Por que a conta de luz da empresa está alta, e o que fazer?

Escrito por: André Lima, Growth, Serena Energia

Principais lições deste artigo

  • Empresas do Grupo A enfrentam em 2026 reajustes tarifários acima da inflação, com aumentos médios de 8,6% projetados pela Aneel e picos de até 15% em algumas distribuidoras.
  • Equipamentos ineficientes, erros de medição, cobranças por demanda e encargos setoriais são os principais fatores técnicos que elevam a conta de luz no mercado cativo.
  • Migrar para o mercado livre de energia permite negociar preço fixo em contratos de longo prazo, eliminar a exposição a bandeiras tarifárias e reduzir o impacto de reajustes anuais.
  • A Serena Energia conduz todo o processo de migração em sete etapas, incluindo registro na CCEE (Câmara de Comercialização de Energia Elétrica), instalação de medição e emissão de certificados I-REC para metas ESG.
  • Para reduzir custos e ter previsibilidade energética em 2026, fale com um consultor da Serena Energia.

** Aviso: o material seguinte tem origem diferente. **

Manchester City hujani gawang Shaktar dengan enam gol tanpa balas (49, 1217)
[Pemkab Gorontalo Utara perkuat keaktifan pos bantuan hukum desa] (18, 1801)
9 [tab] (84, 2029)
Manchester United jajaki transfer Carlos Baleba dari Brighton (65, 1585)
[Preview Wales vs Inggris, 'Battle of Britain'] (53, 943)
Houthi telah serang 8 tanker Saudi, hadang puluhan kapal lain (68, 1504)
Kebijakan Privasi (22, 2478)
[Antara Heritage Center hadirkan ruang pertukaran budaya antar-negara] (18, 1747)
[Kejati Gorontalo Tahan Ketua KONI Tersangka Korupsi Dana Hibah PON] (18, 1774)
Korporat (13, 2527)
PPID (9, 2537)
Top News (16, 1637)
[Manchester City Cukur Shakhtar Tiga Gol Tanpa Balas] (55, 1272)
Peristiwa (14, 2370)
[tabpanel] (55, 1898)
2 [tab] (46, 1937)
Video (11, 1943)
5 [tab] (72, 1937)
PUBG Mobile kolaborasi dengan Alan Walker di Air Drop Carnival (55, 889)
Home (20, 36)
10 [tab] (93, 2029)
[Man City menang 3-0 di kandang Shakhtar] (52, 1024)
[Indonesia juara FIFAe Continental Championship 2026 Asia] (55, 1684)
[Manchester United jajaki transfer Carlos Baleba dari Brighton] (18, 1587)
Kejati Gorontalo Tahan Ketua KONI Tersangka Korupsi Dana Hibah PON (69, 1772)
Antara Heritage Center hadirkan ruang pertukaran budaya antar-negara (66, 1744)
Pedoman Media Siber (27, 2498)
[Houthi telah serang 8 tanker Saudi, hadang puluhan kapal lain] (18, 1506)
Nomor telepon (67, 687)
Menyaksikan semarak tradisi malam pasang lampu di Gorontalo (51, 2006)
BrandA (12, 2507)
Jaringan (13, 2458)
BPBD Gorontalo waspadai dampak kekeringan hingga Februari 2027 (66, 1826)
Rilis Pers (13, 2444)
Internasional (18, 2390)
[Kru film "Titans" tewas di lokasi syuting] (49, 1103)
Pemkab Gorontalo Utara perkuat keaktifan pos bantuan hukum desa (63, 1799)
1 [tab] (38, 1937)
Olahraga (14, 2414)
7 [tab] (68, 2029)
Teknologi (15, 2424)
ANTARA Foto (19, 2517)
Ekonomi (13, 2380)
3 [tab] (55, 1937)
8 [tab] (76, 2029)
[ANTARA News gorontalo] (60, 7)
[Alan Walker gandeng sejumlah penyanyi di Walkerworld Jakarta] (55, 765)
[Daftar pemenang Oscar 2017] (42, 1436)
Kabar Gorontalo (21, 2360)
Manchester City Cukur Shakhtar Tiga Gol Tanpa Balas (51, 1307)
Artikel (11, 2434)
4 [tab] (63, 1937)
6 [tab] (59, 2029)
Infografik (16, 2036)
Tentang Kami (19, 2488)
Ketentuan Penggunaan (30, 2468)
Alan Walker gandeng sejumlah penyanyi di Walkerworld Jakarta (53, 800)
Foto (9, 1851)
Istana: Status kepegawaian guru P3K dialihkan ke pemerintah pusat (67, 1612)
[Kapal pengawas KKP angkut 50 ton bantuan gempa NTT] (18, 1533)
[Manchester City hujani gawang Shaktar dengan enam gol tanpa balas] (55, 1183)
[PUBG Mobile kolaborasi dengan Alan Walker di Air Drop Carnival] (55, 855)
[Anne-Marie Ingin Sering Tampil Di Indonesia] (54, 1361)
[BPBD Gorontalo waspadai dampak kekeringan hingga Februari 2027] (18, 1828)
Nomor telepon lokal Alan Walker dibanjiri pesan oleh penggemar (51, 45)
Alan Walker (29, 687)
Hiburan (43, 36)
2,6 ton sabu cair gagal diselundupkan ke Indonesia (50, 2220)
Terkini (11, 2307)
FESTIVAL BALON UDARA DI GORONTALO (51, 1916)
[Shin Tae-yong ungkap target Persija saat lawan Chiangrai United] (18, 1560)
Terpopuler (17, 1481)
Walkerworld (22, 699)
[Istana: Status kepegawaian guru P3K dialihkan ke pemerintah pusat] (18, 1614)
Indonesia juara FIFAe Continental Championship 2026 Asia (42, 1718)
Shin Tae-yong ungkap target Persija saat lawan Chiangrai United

Diagnóstico: os principais motivos técnicos e contratuais da conta alta

A conta de luz elevada de uma empresa do Grupo A costuma ter mais de uma causa. Os fatores abaixo aparecem com frequência e, em conjunto, explicam por que a fatura cresce mesmo sem aumento real de produção ou consumo.

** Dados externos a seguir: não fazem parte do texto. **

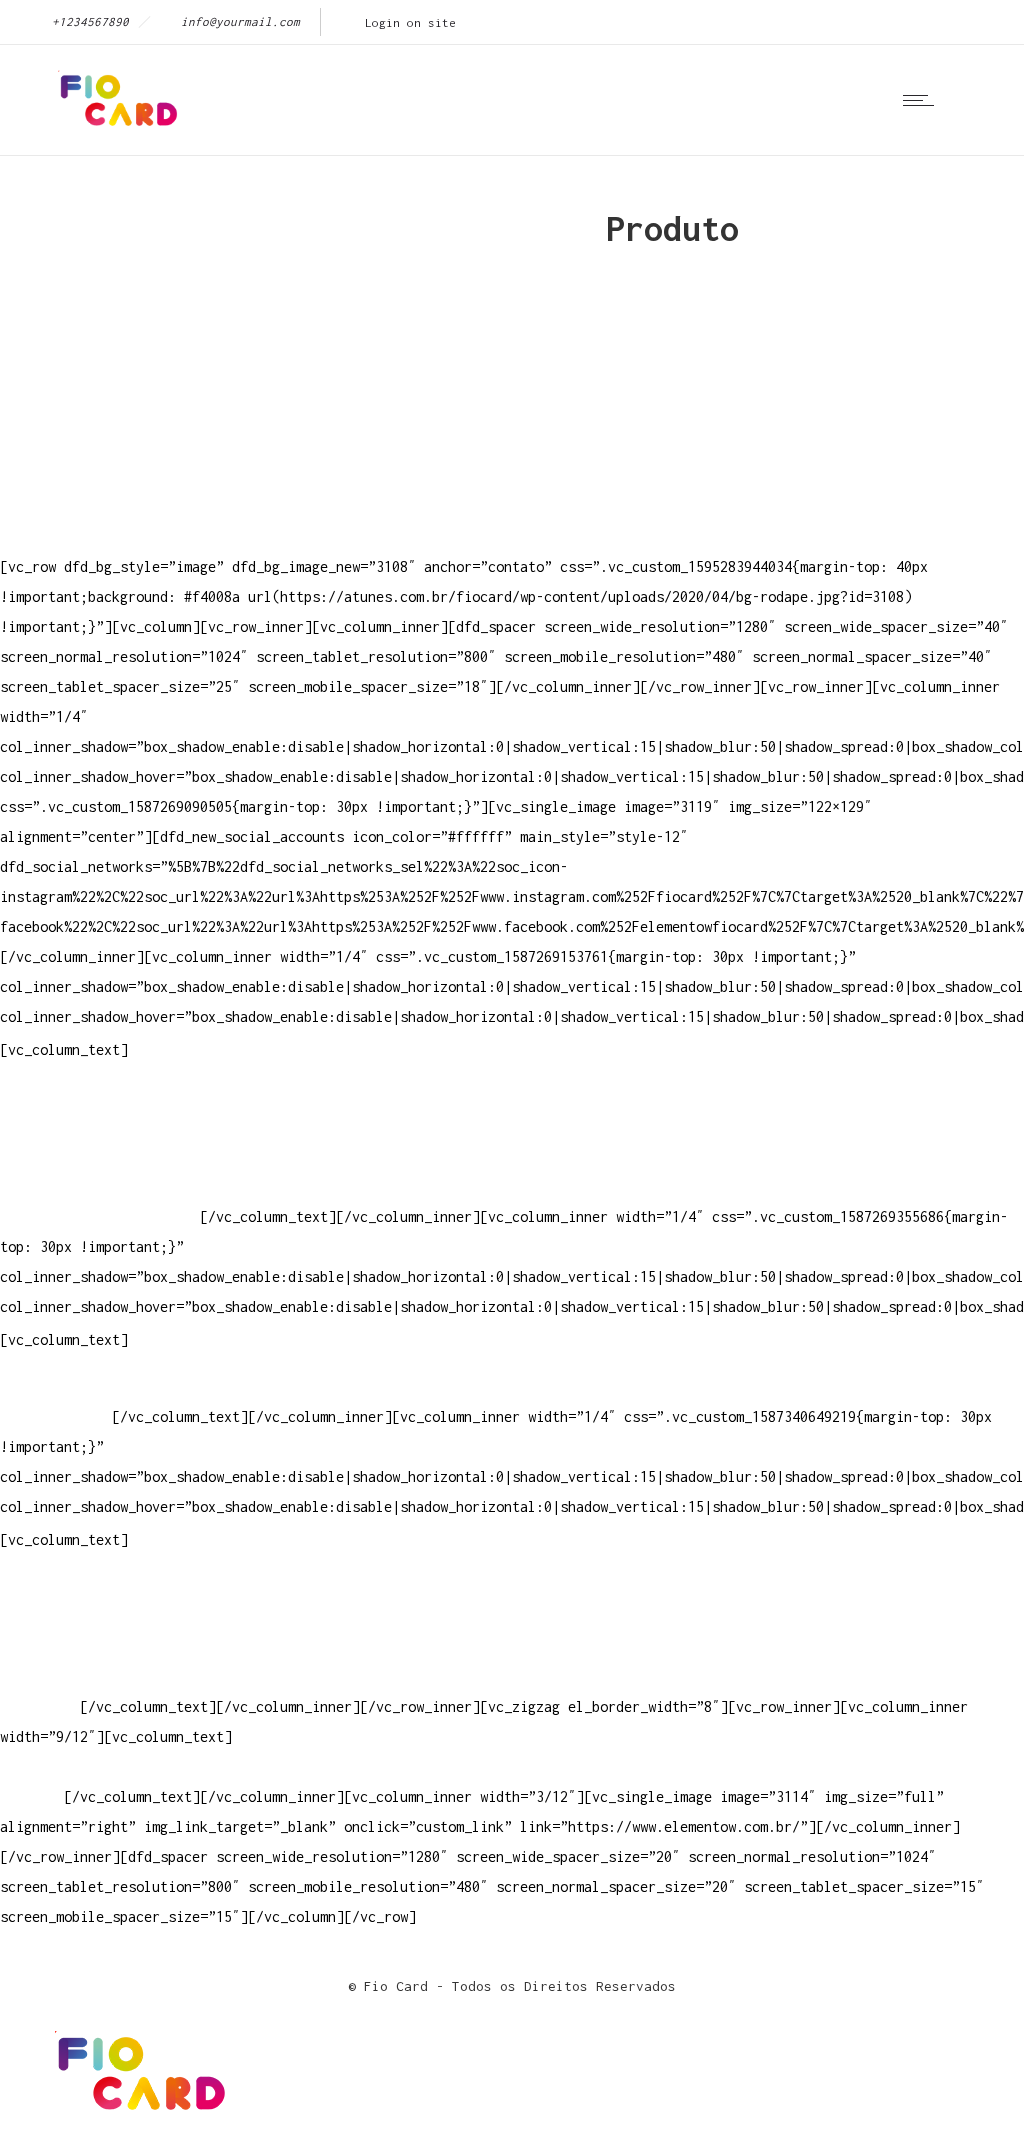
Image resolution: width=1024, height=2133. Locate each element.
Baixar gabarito (60, 1616)
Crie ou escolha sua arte (96, 1586)
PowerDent (36, 1706)
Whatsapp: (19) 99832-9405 (100, 1186)
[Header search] (978, 99)
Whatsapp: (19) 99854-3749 (100, 1216)
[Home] (115, 129)
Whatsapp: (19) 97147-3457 (100, 1156)
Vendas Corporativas (76, 1646)
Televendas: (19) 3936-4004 (104, 1126)
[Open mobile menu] (923, 100)
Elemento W (40, 1676)
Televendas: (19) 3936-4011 (104, 1096)
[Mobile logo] (136, 2117)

  1. Equipamentos ineficientes e em stand-by: equipamentos antigos, sem manutenção adequada ou mal dimensionados consomem mais energia do que o necessário. Motores elétricos obsoletos, compressores de ar e sistemas de climatização sem revisão são os principais vilões. O consumo em stand-by também pode representar uma parcela relevante da fatura mensal, com impacto maior em instalações comerciais e industriais.
  2. Fugas de energia e perdas técnicas: perdas técnicas e não técnicas na rede, incluindo furtos de energia, são repassadas às tarifas pagas por todas as empresas no mercado cativo, independentemente do consumo próprio. Esse repasse aumenta o custo final sem que a empresa tenha ampliado sua demanda.
  3. Erros de medição e enquadramento tarifário incorreto: erros comuns de faturamento incluem leituras estimadas quando o leiturista não acessa o medidor, cobranças duplicadas e incidência incorreta de ICMS sobre as tarifas de uso do sistema de transmissão e distribuição. Um enquadramento tarifário inadequado, por exemplo estar na modalidade verde quando a azul seria mais vantajosa, gera sobrecustos sistemáticos que podem passar despercebidos por meses.
  4. Cobrança por ultrapassagem de demanda e fator de potência: quando o fator de potência cai abaixo de 0,92 indutivo, a distribuidora aplica cobranças mensais proporcionais à energia reativa excedente. Picos de demanda que ultrapassam o limite contratado também geram multas tarifárias pesadas. Falhas no planejamento de turnos operacionais são uma causa frequente desses picos.
  5. Encargos setoriais e bandeiras tarifárias no mercado cativo: os encargos setoriais sobem em relação ao ano anterior e pressionam diretamente as tarifas finais. Um exemplo concreto é a Conta de Desenvolvimento Energético (CDE), que exige subsídios do setor elétrico e tem valores repassados integralmente às tarifas das empresas no mercado cativo. Além desses encargos fixos, as bandeiras tarifárias verde, amarela, vermelha 1 e vermelha 2 criam uma segunda camada de imprevisibilidade. Economistas projetam que o Brasil terá bandeira vermelha por mais tempo em 2026 devido ao El Niño, o que amplifica o impacto dos encargos já elevados para quem permanece no mercado cativo.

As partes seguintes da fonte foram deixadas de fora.